───── EXERCISE MATERIALS

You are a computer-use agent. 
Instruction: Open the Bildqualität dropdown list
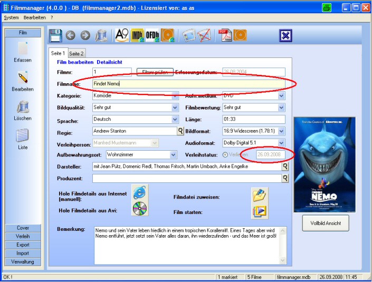point(175,108)
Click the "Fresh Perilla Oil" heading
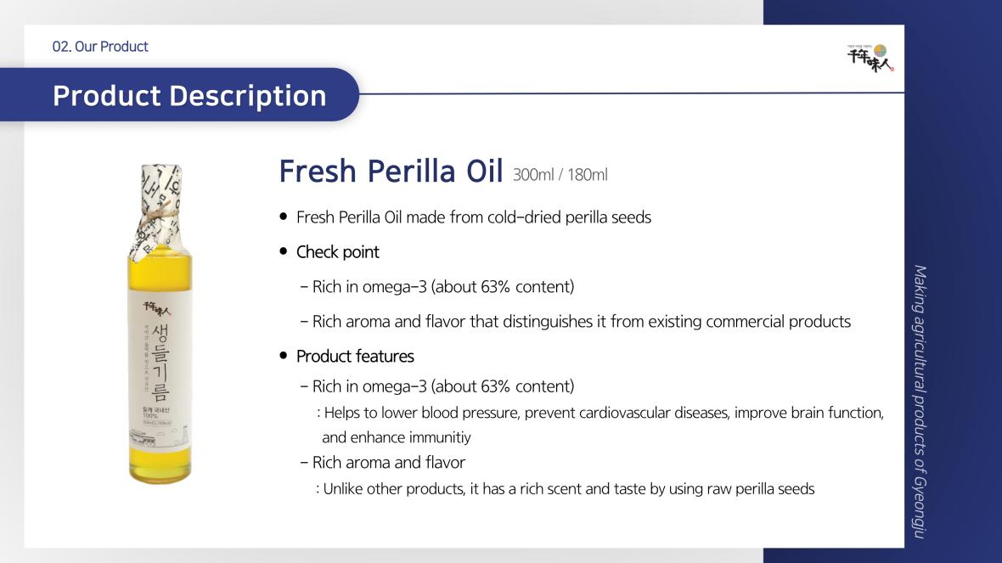The height and width of the screenshot is (563, 1002). click(x=391, y=171)
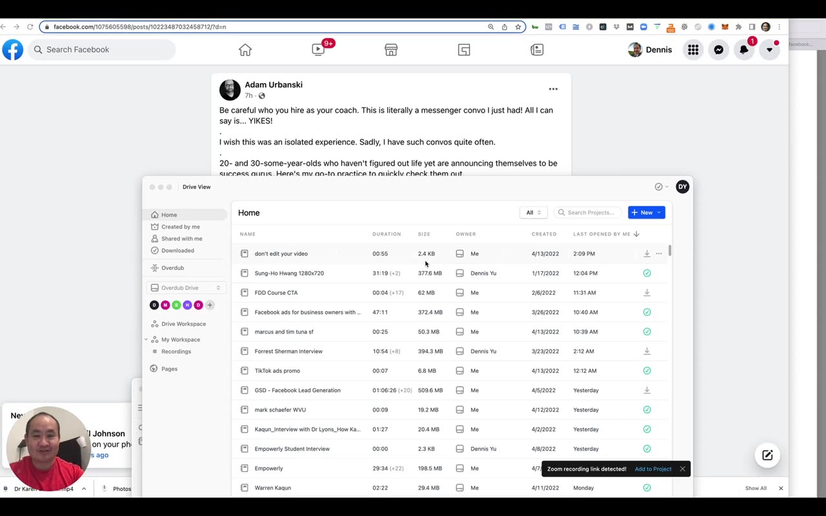Open the All filter dropdown

coord(533,212)
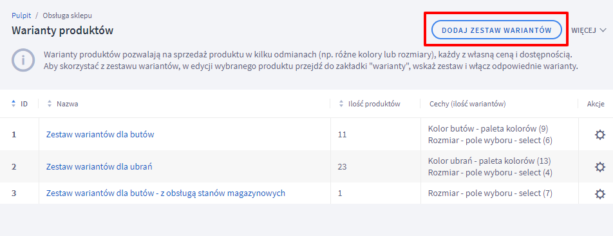This screenshot has height=236, width=613.
Task: Open actions gear for shoe variants set
Action: [x=599, y=135]
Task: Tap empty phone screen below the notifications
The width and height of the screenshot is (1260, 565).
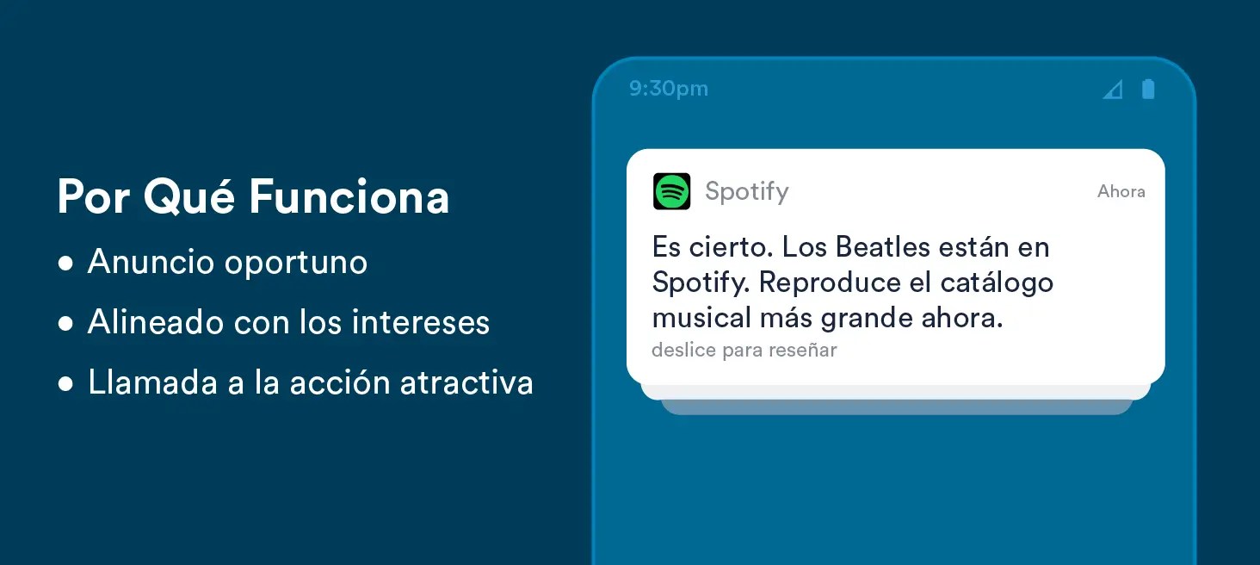Action: coord(895,491)
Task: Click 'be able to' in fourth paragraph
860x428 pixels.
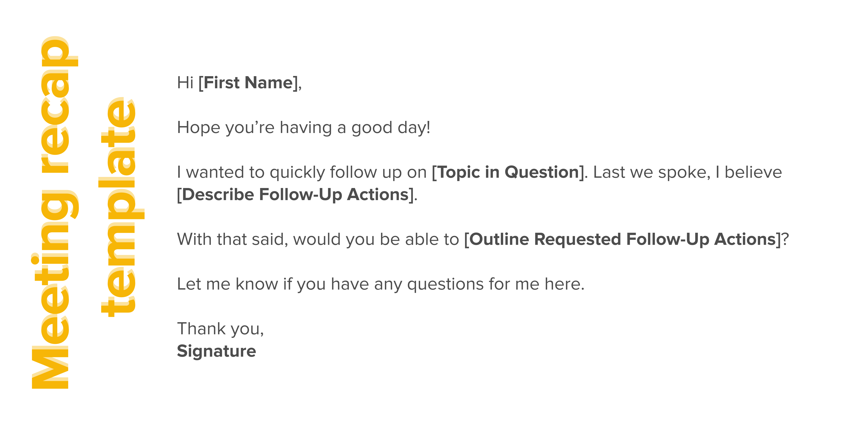Action: pyautogui.click(x=419, y=239)
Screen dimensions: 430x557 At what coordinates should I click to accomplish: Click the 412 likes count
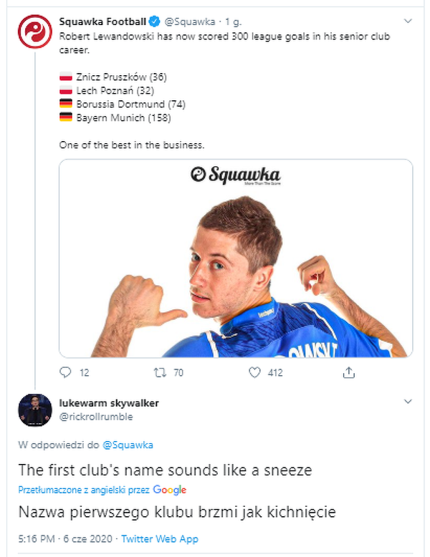click(x=275, y=372)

──────────

**EXERCISE AIM**: If a record holds a picture, leave that picture out; retype everything else exactly.

**COMPLETED TASK**:
You are a computer-use agent. 
Instruction: Open the Bildqualität dropdown list
point(175,108)
Click the "Fresh Perilla Oil" heading
The height and width of the screenshot is (563, 1002). click(x=391, y=171)
Open the All filter dropdown

coord(533,212)
This screenshot has height=236, width=613.
Task: Open actions gear for shoe variants set
Action: [x=599, y=135]
Task: Tap empty phone screen below the notifications
The width and height of the screenshot is (1260, 565).
Action: coord(895,491)
Task: Click 'be able to' in fourth paragraph
860x428 pixels.
Action: pyautogui.click(x=419, y=239)
Screen dimensions: 430x557 At what coordinates should I click to accomplish: Click the 412 likes count
click(x=275, y=372)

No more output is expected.